### Supplied text
>> begin
This creates a 256x256 window at 10 m/pixel centered at each stadium point. Then, the script writes a label raster corresponding to each window.

Materialize the Dataset

Materialize the dataset to download aligned Sentinel-2 images. This tells rslearn to automatically populate all layers that have a data source defined.

rslearn dataset prepare --root $DATASET_PATH
rslearn dataset materialize --root $DATASET_PATH

Visualize one of the GeoTIFFs:

qgis $DATASET_PATH/windows/default/Eddie_Robinson_Stadium/layers/sentinel2/B01_B02_B03_B04_B05_B06_B07_B08_B8A_B09_B11_B12/geotiff.tif $DATASET_PATH/windows/default/Eddie_Robinson_Stadium/layers/label/label/geotiff.tif

Train with OlmoEarth-v1-Tiny

Now we can train a model on the Sentinel-2 images and labels.

Create a file model.yaml with the model config below. We configure the model to apply OlmoEarth-v1-Tiny on 64x64 random crops from the 256x256 windows. Note that many crops will see all negative pixels, but some will intersect with the stadium points in the centers of windows.
>> end
### Provided data
>> begin
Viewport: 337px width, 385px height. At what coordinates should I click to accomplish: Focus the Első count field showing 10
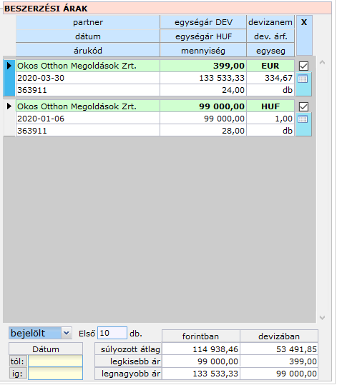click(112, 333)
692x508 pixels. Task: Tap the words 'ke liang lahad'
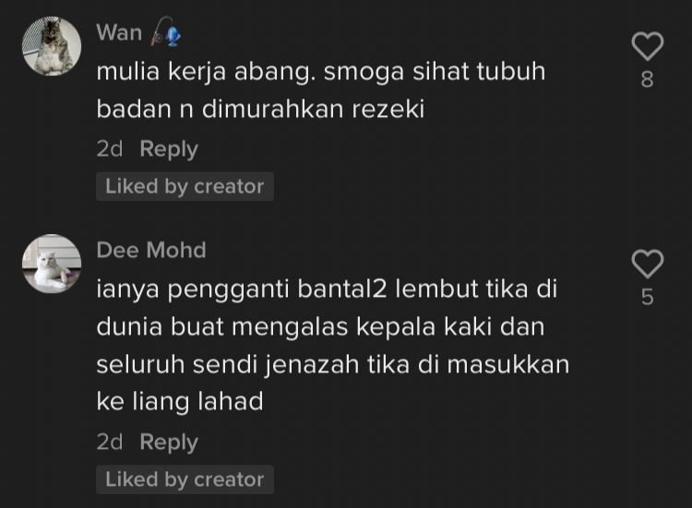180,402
>> end
### To do
Print, word for word, the stretch of the rslearn tutorial above that opens with the words "This creates a" and closes with "data source defined.".

### Correct response
This creates a 256x256 window at 10 m/pixel centered at each stadium point. Then, the script writes a label raster corresponding to each window.

Materialize the Dataset

Materialize the dataset to download aligned Sentinel-2 images. This tells rslearn to automatically populate all layers that have a data source defined.